I hope that the FLA will fly and that the Royal Air Force will be able to use it, but, even if it does, what will the Minister do about adequate heavy-lift capacity? What is going to lift the helicopters and all their appurtenances, which will be required in future regions of conflict in Africa, Europe, Montserrat or wherever the Minister may guess they might be? The Air Force will have to have such capacity. Europe may not be able to provide it, but it can provide the replacement air-to-air refuelling aircraft. There is no reason why the airbus could not be reasonably and economically converted to serve that purpose to replace the tankers currently in use by the air force.
I give this advice to the Minister.
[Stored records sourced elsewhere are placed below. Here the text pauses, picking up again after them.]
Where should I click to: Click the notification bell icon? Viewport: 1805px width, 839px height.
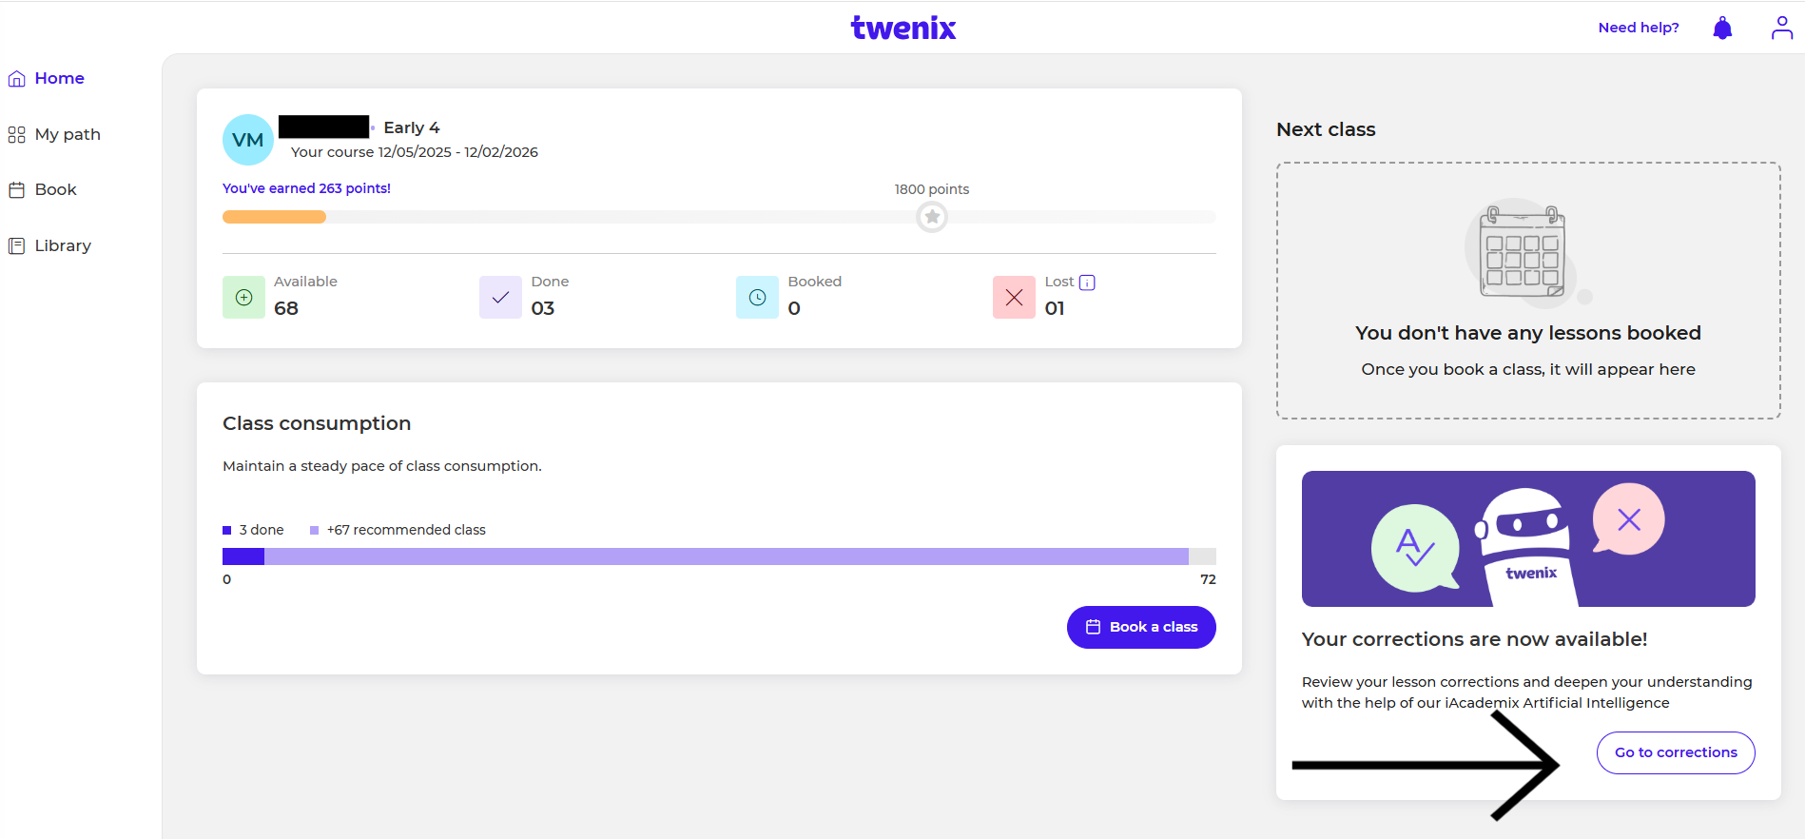(1722, 29)
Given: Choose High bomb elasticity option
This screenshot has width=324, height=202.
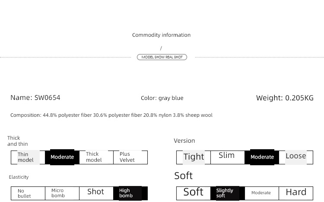Looking at the screenshot, I should pos(130,193).
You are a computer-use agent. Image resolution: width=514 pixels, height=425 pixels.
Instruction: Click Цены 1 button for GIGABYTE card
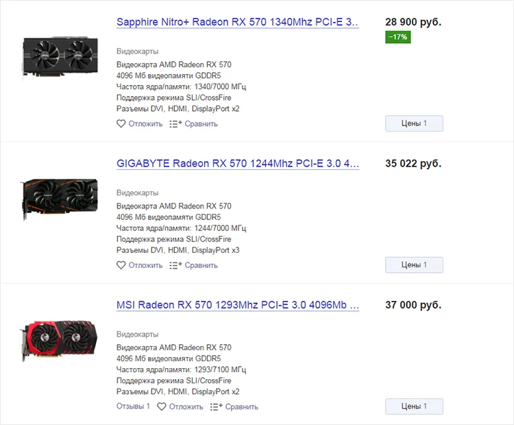[414, 265]
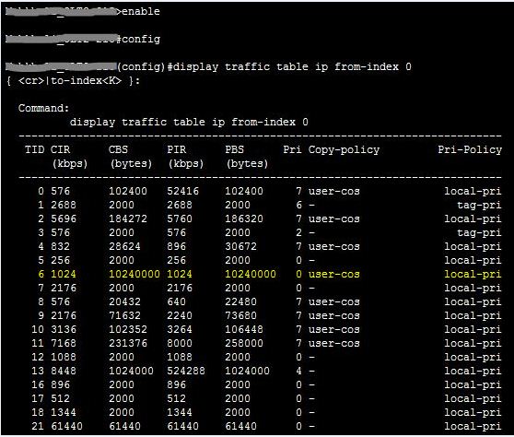Viewport: 514px width, 437px height.
Task: Select the TID column header
Action: coord(34,149)
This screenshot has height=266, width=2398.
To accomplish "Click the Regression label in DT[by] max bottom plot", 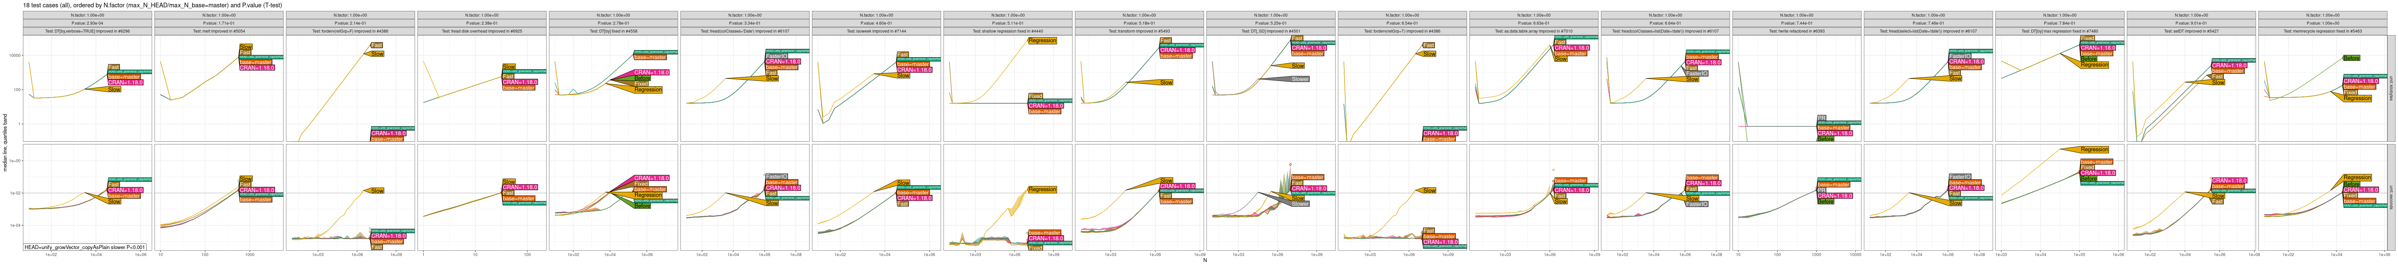I will (2094, 150).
A year or so ago, I conducted--imperfectly, because, for one reason, of delays in some member states' response--an analysis of the capabilities of western European air forces. I found, for example, that the vast majority of western European air forces had no experience or ability in air-to-air refuelling, a singular omission; that many air forces had no all-weather-strike capacity, which is not acceptable if Europe is to provide properly for its security; that their capacity to undertake intelligence gathering and reconnaissance operations of the sort that the Sentry and Nimrod undertake was, in most cases, non-existent; that some of their pilots fly only when the weather is fine, during the day, perhaps after a good lunch; and that there is an inordinate number of different types of aircraft.
As ours is the most admired service, as we bear most of the burdens and as we serve as the model for and are admired by Europe--as the Minister has said, people come rushing from Europe to see how our contracting and hard-pressed service is operating--we are entitled to say, "Don't expect Britain to continue to bear burdens that you must share more frequently than you are doing at present."
If we do not say that, it will be unfair on the air crews and ground staff who serve them, who know very well that that is the position, but who are too discreet and too loyal to say it. We are imposing too much on them, which is not fair. It is time that the Government sought to ensure a much fairer deal in the responsibilities for air operations in the western alliance. Until that is achieved, we are entitled to feel aggrieved.